Questions about appointment of new senior Nunavut JP
I learned today that Calvin Clark has been appointed as the Senior Justice of the Peace for Nunavut.
For many Nunavummiut who are not involved with the criminal justice system, this appointment is happily of little meaning or consequence to them.
However, for those other citizens who sadly find themselves within the maw of the criminal courts, this appointment is of some significance.
As Senior Justice of the Peace, Mr. Clark will be making many important decisions. He will decide whether people accused of crimes will held at the Baffin Correctional Centre without bail, often for many months in duration. He will decide whether citizens accused of criminal behaviour will be found guilty of their crimes.
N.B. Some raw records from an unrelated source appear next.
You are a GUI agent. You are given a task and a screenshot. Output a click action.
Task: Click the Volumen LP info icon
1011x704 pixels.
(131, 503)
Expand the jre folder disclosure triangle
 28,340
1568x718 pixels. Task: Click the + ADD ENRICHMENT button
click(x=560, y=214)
For those who are found guilty, he will decide what punishment is appropriate for their transgressions. He will decide whether the state has or has not violated their legal rights guaranteed by our constitution.
Profound responsibilities to be sure. But yet the citizens of Nunavut have no idea how Mr. Clark was chosen for this important office which, of course, will come with a sizeable salary given the important responsibilities being placed on his shoulders.
It appears that, in accordance with recent amendments to the Justices of the Peace Act, Mr. Clark was appointed by the cabinet on the simple recommendation of the senior judge, Justice Robert Kilpatrick.
Unfortunately, we do not know what criteria were used by the senior judge to determine that Mr. Clark is the best candidate for the position. We do not know whether the senior judge used a merit-based process to arrive at the best candidate. We do not know whether the senior judge sought expressions of interest for the position with a view to selecting the most qualified candidate.
The Legislative Assembly did actually express its democratic voice in the recent amendments to the Justices of the Peace Act. The assembly stated in the legislation that the following qualities should be required for applicants seeking to be a justice of the peace in Nunavut:
a) a good understanding of Inuit societal values;
b) the ability to communicate in an Inuit language and;
c) a knowledge of the community in which she or he will serve.
We have no way of knowing whether Mr. Clark meets any of these criteria and we probably never will. That is because the senior judge has made his recommendation, cabinet has acted accordingly, and that is the end of the matter. In the words of the lawyer types “case closed.”
Many people who read this letter will likely think “who cares, as long as this fellow is hard on the criminals and keeps them in jail, I could care less about his qualifications.”
Respectfully, I do not agree. The public needs to know more as to how this position was filled and what process was used to select Mr. Clark. After all, every other jurisdiction in Canada has a transparent process for filling these types of positions. The citizens of Nunavut deserve no more and no less.
In closing, I would really like to applaud the appointment of Mr. Clark to this important position. However, I’m instinctively unable to do so given that I know nothing of the process which led up to it.